Consumer decision-making is affected by a wide variety of factors, but one identified by researchers emphasizes a person’s need for a “partner in crime.” Michael Lowe, a graduate student in marketing at Texas A&M University’s Mays Business School, and Kelly Haws, professor of management at Vanderbilt University, study consumer behavior and find that whether abstaining from or indulging in temptation, a person’s behavior is strongly influenced by others.
In their study,”(Im)moral Support: The Social Outcomes of Parallel Self-Control Decisions,” to be published in the Journal of Consumer Research, Lowe and Haws randomly paired individuals to watch a short video together and later answer questions about the film. On the table between the participants was a bowl of candy, which they could eat if they so desired. The subjects were left alone in the room and observed by hidden camera.

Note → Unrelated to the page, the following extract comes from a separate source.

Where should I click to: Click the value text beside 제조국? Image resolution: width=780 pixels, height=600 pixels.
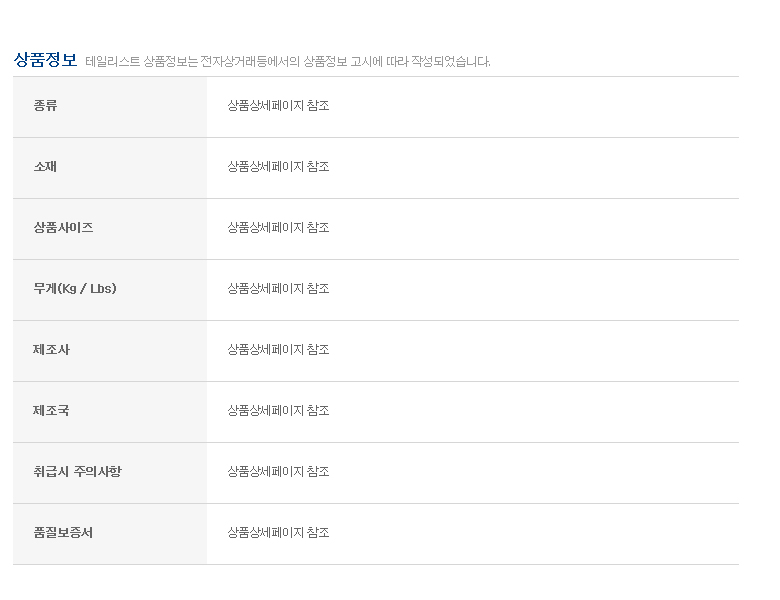point(278,411)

“In reality, we didn’t care what they thought of the film, but we did care what happened with that bowl of candy,” Lowe explains, saying the results were quite interesting. “First, even though participants were instructed not to speak to each other during this segment, almost all the pairs of participants matched one another’s behavior. When one of the participants sort of “˜broke the ice’ and reached for a piece of candy, the other participant almost always followed suit.”
After the film, participants were asked a few questions privately, including how they felt about their study partner. “People who matched one another’s behavior reported liking each other more after the study,” notes Lowe. “However, as people ate more and more candy together, they reported liking each other less and less until there was actually a negative effect of sharing an indulgence.”
Overall, says Lowe, abstaining together was good, indulging a little together was better, but indulging too much together hurt the relationship.
The researchers say instances of this type of “parallel self-control” occur all the time in real life and marketers can use its psychology to connect to consumers.
“A parallel self-control decision occurs any time two or more people face the same self-control decision simultaneously and both are free to choose for themselves,” explains Lowe. “These happen all the time, for example, roommates at Texas A&M deciding whether or not to get up and go to their classes, co-workers ordering food while out to lunch together, even total strangers walking by a sale rack and each deciding whether or not to splurge. We’re all human and we all have many of the same goals (be healthy, save money, get good grades, etc.), but we are all tempted by many of the same things.”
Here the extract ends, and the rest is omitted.